UT student filmmakers weigh the risks of continuing productions during pandemic

Thomas Casler

After only spending one and a half semesters on campus Max Goldstein’s academic career in film came to a halt last year when the world closed down due to COVID-19.


“I feel robbed of my full college experience, which would have been some of the four greatest years of my life (that) are just going to become quarantine,” said Goldstein, a radio-television-film sophomore.


Since the World Health Organization declared COVID-19 a global pandemic on March 11, the entire film production experience has changed. Hollywood productions continue through rigorous testing and safety guidelines, but student and independent filmmakers have struggled to produce content with low budgets.

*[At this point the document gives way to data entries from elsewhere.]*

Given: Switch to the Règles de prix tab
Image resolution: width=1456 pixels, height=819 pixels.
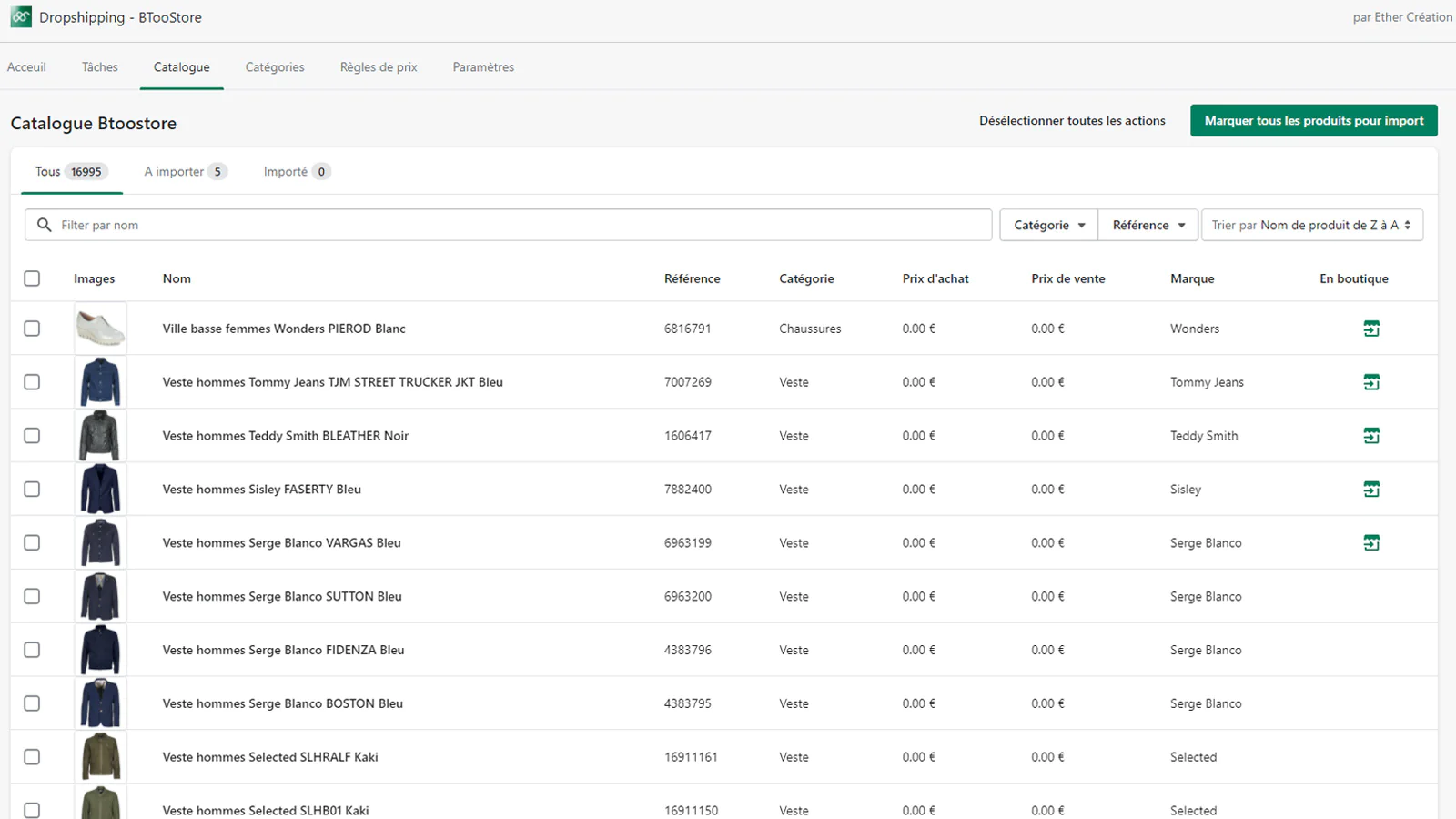Looking at the screenshot, I should (x=379, y=67).
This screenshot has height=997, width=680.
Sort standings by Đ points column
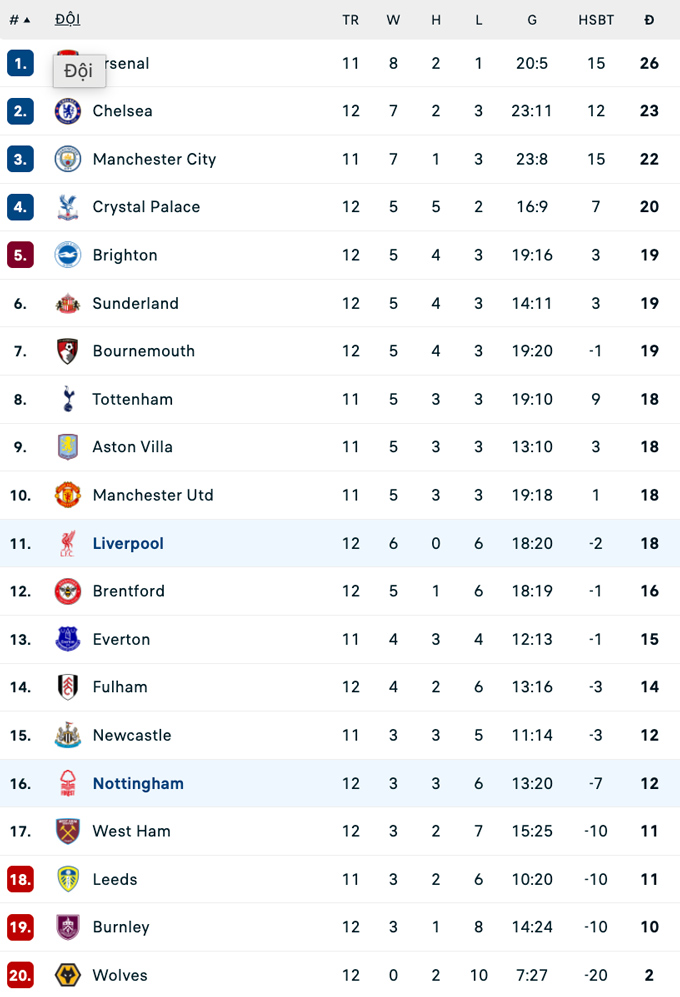(x=649, y=20)
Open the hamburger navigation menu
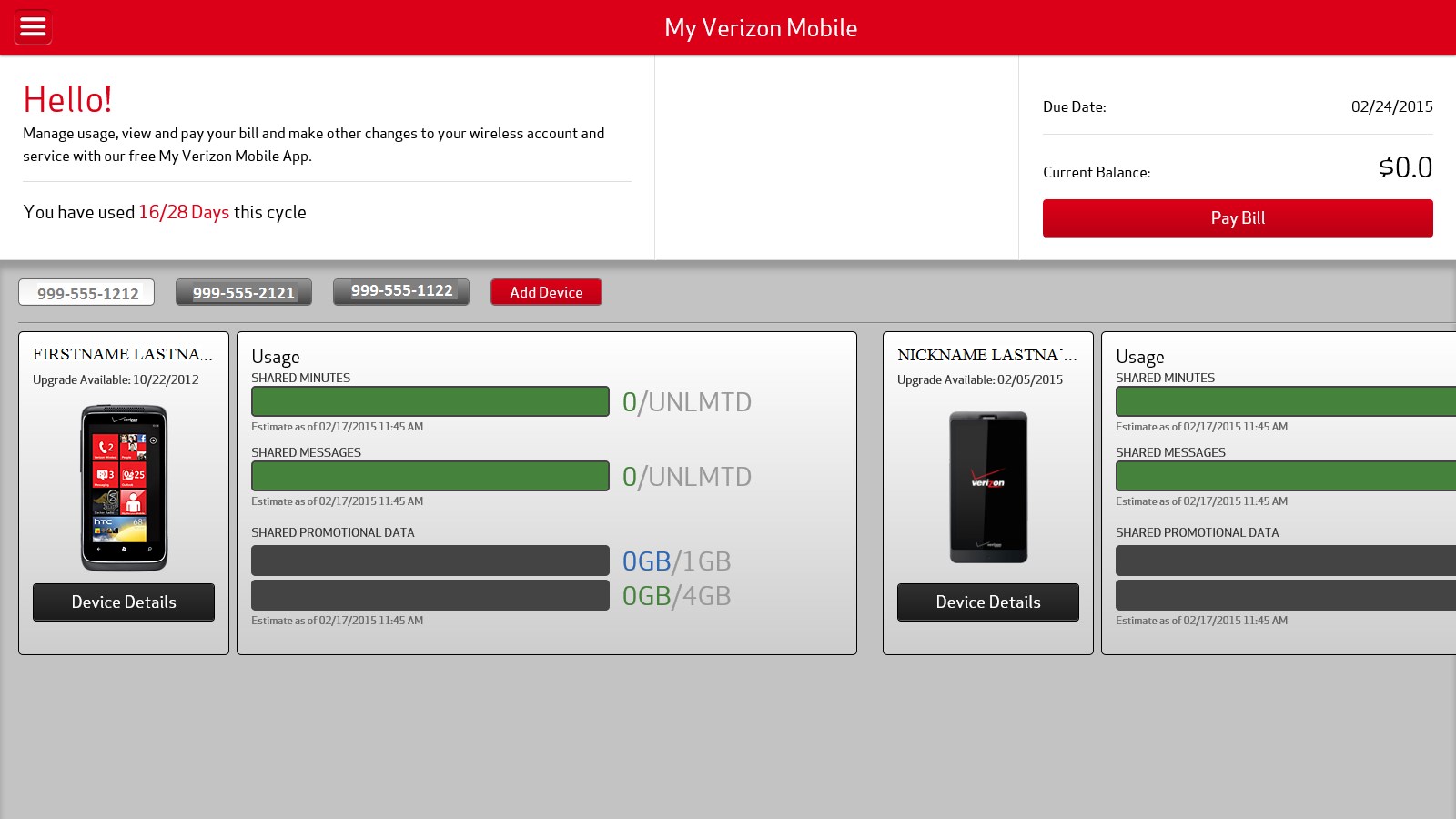 click(x=33, y=27)
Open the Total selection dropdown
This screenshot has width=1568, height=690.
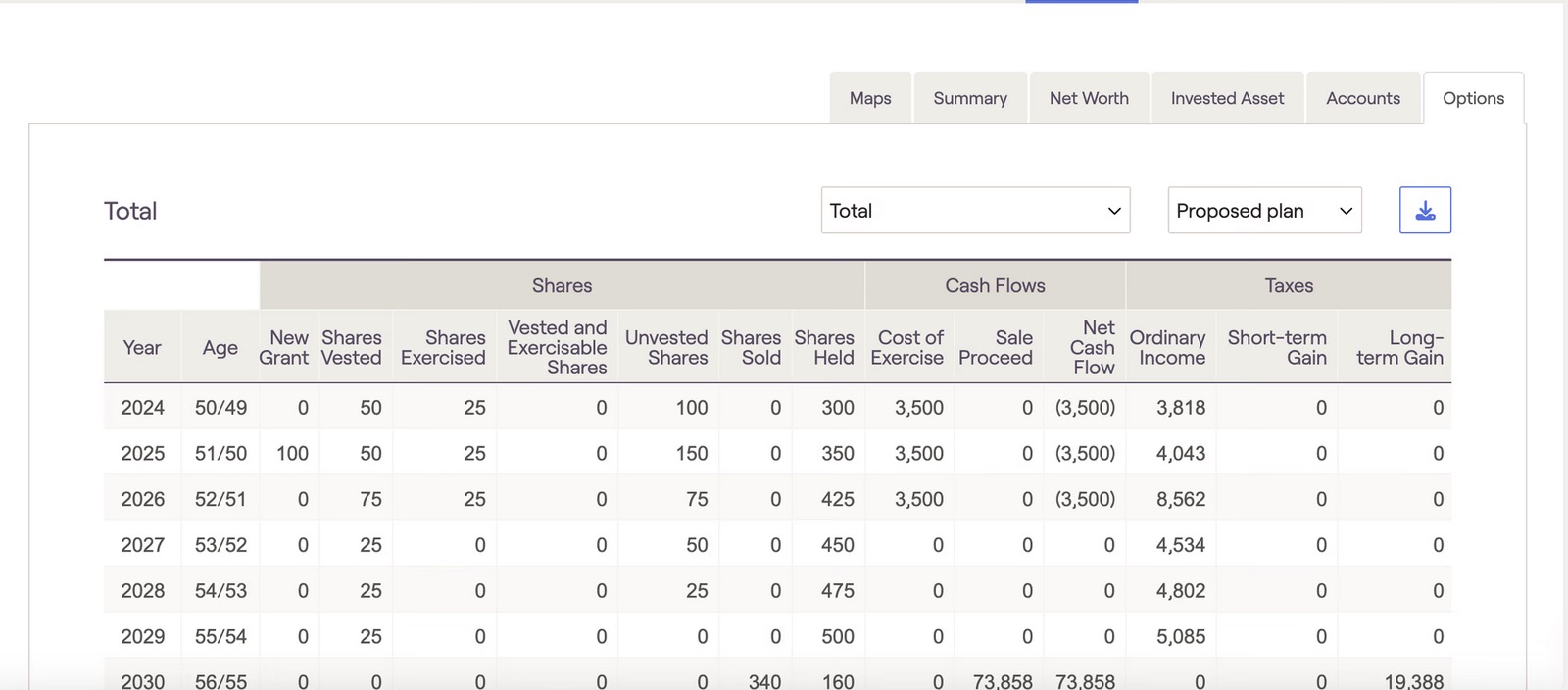pyautogui.click(x=975, y=211)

“Costs have gone up substantially because of liability issues and paying for all the extra protections to shoot,” RTF associate professor Alisa Perren said.

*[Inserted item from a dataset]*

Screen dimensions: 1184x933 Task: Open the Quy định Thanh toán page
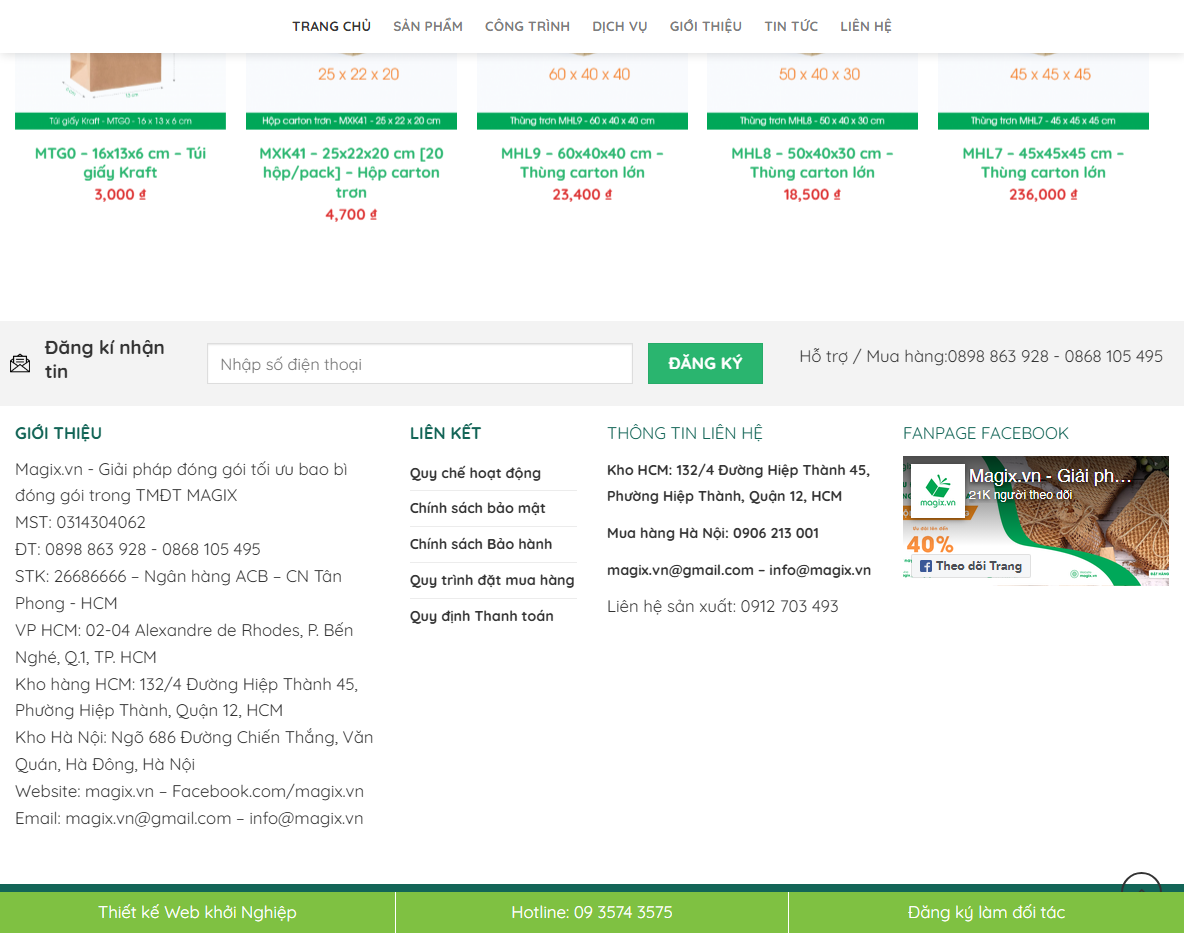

RTF sophomore Jack Speer has worked on a few shoots since the COVID-19 pandemic began, including a professional music video and other student productions. He said he has struggled with being fully prepared for on-set production because COVID-19 made it difficult to plan with his crew.


“We were on set and having to learn what we were doing (on the spot),” Speer said. “And so that difficulty of not having that in person preproduction time to plan everything out is where I’ve been seeing the biggest problem.”


Because film sets are mandating masks during production, Goldstein said he feels like he’s not able to properly communicate with his fellow crew members, which has dissuaded him from joining any productions.


“We all have to wear masks, and it’s much harder to pick up on social cues,” Goldstein said. “So I’ve made the choice not to engage in any projects recently.”


While other UT filmmakers have been struggling, UT alumnus David Garcia shot and completed his film “The Texas Chainsaw Massacre,” a remake of the original horror classic from 1974, thanks to a team of COVID-19 supervisors on set.


“There’s a whole team of people, that their only job is to keep everyone safe, and to keep everything clean, and to test everyone, so I don’t have to worry about that,” Garcia said. “I just want to recognize that because of those people, I was able to be creatively free to do what I wanted (and) needed to do.”


Even though many filmmakers at UT are struggling to secure a future path, Garcia said there are still productions being made and with the promise of the vaccine, Garcia said things are starting to look better.


“Spend some time self reflecting or working on writing (and) working on planning your next move for when everything opens up,” Garcia said. “Then, you can go out with a new screenplay or with a plan to make a short film or a feature film with your friends. It’s a great time to plan.”